*SHORT EXERCISE:* Turn the material below into a Markdown table with the columns Row and Line, giving each line its row number. Omit blank lines.

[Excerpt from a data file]
===

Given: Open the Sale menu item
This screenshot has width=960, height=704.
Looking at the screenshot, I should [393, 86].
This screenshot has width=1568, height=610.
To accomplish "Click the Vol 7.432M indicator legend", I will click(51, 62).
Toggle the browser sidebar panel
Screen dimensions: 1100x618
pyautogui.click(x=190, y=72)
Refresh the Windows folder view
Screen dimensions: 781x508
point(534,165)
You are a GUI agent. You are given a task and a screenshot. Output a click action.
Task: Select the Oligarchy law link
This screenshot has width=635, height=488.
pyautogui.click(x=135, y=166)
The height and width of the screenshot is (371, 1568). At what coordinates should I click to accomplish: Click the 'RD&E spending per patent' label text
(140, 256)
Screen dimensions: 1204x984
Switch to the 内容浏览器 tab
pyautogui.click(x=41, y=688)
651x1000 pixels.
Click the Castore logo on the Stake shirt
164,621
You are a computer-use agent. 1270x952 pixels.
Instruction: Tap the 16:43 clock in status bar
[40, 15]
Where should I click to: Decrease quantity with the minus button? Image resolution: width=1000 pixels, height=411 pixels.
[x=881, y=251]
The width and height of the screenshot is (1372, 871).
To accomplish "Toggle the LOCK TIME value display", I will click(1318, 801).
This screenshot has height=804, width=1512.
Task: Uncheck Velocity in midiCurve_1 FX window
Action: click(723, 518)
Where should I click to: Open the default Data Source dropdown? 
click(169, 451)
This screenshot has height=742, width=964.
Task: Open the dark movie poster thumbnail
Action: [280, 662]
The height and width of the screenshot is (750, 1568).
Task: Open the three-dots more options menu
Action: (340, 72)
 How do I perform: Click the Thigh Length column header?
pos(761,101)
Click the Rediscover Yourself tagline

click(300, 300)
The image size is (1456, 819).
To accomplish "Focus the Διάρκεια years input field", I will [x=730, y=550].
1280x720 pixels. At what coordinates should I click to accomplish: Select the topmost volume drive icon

===

*FINISHED TASK:*
| Row | Line |
|---|---|
| 1 | Given: Open the Sale menu item |
| 2 | This screenshot has width=960, height=704. |
| 3 | Looking at the screenshot, I should [393, 86]. |
| 4 | This screenshot has width=1568, height=610. |
| 5 | To accomplish "Click the Vol 7.432M indicator legend", I will click(51, 62). |
| 6 | Toggle the browser sidebar panel |
| 7 | Screen dimensions: 1100x618 |
| 8 | pyautogui.click(x=190, y=72) |
| 9 | Refresh the Windows folder view |
| 10 | Screen dimensions: 781x508 |
| 11 | point(534,165) |
| 12 | You are a GUI agent. You are given a task and a screenshot. Output a click action. |
| 13 | Task: Select the Oligarchy law link |
| 14 | This screenshot has width=635, height=488. |
| 15 | pyautogui.click(x=135, y=166) |
| 16 | The height and width of the screenshot is (371, 1568). At what coordinates should I click to accomplish: Click the 'RD&E spending per patent' label text |
| 17 | (140, 256) |
| 18 | Screen dimensions: 1204x984 |
| 19 | Switch to the 内容浏览器 tab |
| 20 | pyautogui.click(x=41, y=688) |
| 21 | 651x1000 pixels. |
| 22 | Click the Castore logo on the Stake shirt |
| 23 | 164,621 |
| 24 | You are a computer-use agent. 1270x952 pixels. |
| 25 | Instruction: Tap the 16:43 clock in status bar |
| 26 | [40, 15] |
| 27 | Where should I click to: Decrease quantity with the minus button? Image resolution: width=1000 pixels, height=411 pixels. |
| 28 | [x=881, y=251] |
| 29 | The width and height of the screenshot is (1372, 871). |
| 30 | To accomplish "Toggle the LOCK TIME value display", I will click(1318, 801). |
| 31 | This screenshot has height=804, width=1512. |
| 32 | Task: Uncheck Velocity in midiCurve_1 FX window |
| 33 | Action: click(723, 518) |
| 34 | Where should I click to: Open the default Data Source dropdown?  |
| 35 | click(169, 451) |
| 36 | This screenshot has height=742, width=964. |
| 37 | Task: Open the dark movie poster thumbnail |
| 38 | Action: [280, 662] |
| 39 | The height and width of the screenshot is (750, 1568). |
| 40 | Task: Open the three-dots more options menu |
| 41 | Action: (340, 72) |
| 42 |  How do I perform: Click the Thigh Length column header? |
| 43 | pos(761,101) |
| 44 | Click the Rediscover Yourself tagline |
| 45 | click(300, 300) |
| 46 | The image size is (1456, 819). |
| 47 | To accomplish "Focus the Διάρκεια years input field", I will [x=730, y=550]. |
| 48 | 1280x720 pixels. At what coordinates should I click to accomplish: Select the topmost volume drive icon |